*Aim of the task*. Search the data below for "cell"; list each line that holds it.

··· Input material ···

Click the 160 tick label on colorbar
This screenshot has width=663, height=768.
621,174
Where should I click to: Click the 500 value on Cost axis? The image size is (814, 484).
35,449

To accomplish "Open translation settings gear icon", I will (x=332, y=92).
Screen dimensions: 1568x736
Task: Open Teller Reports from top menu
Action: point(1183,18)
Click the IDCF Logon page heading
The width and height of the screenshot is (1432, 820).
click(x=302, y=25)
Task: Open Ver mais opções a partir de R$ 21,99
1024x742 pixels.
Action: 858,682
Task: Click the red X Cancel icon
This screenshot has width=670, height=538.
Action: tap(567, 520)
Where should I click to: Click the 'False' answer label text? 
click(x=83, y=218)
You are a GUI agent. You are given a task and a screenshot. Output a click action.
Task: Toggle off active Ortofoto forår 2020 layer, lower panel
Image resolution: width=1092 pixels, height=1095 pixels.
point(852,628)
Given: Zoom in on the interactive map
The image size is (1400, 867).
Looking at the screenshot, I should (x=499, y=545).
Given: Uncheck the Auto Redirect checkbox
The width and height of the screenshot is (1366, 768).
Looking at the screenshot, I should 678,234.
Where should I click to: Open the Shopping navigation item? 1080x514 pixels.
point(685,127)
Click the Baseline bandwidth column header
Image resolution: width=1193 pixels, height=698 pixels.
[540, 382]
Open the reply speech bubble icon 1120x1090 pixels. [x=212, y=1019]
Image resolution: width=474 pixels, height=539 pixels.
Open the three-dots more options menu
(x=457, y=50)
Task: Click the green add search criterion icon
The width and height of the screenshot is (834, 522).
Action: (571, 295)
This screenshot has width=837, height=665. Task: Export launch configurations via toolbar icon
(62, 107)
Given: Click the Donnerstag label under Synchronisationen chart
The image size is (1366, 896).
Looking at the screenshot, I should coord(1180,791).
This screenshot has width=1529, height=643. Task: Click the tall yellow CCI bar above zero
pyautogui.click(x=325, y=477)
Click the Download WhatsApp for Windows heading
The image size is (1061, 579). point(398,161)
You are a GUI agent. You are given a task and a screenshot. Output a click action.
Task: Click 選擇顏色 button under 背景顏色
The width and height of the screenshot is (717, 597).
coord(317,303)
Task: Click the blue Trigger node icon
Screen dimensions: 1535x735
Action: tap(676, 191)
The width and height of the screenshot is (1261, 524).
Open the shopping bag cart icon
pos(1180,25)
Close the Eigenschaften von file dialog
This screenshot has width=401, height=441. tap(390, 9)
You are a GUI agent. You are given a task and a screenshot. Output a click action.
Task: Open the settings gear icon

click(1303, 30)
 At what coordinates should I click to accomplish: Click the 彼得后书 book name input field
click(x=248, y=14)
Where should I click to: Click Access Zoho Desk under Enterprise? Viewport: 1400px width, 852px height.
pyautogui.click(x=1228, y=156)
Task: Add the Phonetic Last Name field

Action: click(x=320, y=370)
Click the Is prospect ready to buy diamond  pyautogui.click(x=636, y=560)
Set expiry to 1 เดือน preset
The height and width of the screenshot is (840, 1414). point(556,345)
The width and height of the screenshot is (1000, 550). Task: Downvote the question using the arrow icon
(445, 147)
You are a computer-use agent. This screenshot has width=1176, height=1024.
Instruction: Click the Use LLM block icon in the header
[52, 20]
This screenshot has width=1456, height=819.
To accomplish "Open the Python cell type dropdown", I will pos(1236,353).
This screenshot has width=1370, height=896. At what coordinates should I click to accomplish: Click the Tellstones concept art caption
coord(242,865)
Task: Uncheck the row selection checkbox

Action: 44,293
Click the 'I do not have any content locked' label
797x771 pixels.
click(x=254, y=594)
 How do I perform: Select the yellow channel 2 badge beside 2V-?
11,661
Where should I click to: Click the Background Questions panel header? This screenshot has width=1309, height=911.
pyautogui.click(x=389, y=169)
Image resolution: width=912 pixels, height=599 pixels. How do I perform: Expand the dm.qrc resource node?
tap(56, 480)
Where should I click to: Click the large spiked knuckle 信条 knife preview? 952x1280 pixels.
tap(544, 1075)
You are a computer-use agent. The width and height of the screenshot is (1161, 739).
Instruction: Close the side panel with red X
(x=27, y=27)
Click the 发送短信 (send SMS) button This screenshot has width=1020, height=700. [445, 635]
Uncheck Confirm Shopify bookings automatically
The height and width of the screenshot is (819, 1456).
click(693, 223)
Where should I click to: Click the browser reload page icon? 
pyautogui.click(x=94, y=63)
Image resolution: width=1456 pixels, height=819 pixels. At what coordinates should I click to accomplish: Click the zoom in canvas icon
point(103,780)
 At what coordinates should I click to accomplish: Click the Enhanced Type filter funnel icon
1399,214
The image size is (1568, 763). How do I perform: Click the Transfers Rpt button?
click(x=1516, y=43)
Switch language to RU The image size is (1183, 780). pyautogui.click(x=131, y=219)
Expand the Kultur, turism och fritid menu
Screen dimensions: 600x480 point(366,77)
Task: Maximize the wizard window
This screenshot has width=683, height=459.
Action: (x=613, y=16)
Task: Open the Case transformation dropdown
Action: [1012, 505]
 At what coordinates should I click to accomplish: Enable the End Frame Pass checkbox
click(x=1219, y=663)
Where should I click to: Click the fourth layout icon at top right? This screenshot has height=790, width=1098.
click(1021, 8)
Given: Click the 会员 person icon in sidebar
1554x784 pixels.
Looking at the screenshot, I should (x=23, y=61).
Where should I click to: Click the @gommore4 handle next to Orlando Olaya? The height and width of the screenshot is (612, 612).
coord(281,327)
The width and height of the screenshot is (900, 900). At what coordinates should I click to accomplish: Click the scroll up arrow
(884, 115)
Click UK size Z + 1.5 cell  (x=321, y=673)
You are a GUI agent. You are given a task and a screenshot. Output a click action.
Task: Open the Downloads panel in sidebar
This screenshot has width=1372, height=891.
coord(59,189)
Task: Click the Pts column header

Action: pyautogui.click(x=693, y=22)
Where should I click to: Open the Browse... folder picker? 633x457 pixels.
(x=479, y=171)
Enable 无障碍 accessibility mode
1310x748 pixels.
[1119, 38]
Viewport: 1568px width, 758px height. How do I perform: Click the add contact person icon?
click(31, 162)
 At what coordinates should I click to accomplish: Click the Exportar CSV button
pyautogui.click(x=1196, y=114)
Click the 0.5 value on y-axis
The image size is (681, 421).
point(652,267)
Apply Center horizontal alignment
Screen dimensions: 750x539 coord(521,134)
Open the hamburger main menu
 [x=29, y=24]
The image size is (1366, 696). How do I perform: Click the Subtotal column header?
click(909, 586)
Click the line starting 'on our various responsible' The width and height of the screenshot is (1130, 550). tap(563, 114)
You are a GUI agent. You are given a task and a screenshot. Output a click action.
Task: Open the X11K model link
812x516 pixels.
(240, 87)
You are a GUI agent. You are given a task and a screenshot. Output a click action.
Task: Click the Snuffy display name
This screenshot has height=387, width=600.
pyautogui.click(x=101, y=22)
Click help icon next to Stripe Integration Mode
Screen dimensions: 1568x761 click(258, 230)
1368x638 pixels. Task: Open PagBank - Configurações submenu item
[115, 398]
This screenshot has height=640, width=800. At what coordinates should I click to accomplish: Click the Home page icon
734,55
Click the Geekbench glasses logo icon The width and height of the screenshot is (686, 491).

···

*Solution to the problem*.
To accomplish "Open the Python cell type dropdown", I will pos(1236,353).
Click UK size Z + 1.5 cell  (x=321, y=673)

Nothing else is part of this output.